Not all states have provisions protecting medical marijuana patients’ jobs, Rochester Business Journal reports. In Arizona, Delaware, New York and Minnesota patient jobs are protected. In New York, for example, the New York Human Rights Law defines medical marijuana users as “disabled.” Employers having four (or more) employees can’t fire an employee because he/she is a medical marijuana patient.
In Arizona and Delaware, employers cannot terminate employees after a positive drug test if they are a medical marijuana cardholder. Also, in Arizona, unless it would cost the employer significant funding, they may not terminate or deny employment to anyone solely because of their medical marijuana patient status.
In Arizona, Delaware and New York, employers can enforce policies prohibiting the use of medical marijuana on employer property or during work hours.
Several states have no provisions to protect medical marijuana patients. In California, employers don’t have to be accommodating of an employee’s off-duty medical marijuana use. Employers can still terminate employees for using medical marijuana, whether it’s on personal time or not.

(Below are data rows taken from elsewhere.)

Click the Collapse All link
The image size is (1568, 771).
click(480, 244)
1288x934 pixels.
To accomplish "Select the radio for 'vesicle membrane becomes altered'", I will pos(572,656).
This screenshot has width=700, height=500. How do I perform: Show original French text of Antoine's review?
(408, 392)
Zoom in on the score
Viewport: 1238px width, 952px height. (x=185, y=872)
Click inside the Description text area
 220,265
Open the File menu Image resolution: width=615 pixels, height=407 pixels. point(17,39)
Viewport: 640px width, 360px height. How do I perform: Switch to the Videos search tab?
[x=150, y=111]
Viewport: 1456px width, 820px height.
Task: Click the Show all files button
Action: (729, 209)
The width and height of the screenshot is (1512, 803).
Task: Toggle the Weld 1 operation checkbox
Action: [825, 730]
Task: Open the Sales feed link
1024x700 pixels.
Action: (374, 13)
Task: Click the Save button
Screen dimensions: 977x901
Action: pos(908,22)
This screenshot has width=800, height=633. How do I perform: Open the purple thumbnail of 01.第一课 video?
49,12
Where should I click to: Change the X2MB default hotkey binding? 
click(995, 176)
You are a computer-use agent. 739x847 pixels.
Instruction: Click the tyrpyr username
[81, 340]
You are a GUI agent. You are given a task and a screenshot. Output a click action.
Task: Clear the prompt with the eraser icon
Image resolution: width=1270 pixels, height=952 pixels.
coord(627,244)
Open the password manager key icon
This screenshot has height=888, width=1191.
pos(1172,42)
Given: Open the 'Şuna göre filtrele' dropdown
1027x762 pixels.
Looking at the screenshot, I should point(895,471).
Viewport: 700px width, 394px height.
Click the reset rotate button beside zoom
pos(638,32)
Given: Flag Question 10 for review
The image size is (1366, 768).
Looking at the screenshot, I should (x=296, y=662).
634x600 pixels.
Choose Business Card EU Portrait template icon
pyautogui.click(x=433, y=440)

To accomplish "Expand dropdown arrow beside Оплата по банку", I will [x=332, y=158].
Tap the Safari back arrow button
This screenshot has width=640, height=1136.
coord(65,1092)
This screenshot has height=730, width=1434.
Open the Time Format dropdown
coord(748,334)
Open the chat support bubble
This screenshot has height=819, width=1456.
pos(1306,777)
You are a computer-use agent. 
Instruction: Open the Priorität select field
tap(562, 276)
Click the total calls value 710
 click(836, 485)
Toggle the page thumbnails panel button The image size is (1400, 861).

Neither Colorado nor Ohio protect patients, even if using medical marijuana is done after work hours or during off-duty periods.
The Americans with Disabilities Act is often used as a defense mechanism for employees whose medicinal choices aren’t protected. This, however, rarely works as marijuana is still federally illegal.
In states with medical marijuana, employers are encouraged to read the law – in its entirety – to see if any provisions are in place. If no provision exists to protect a medical marijuana patient’s job, the employer is not required to maintain their employment due to their medical marijuana patient status.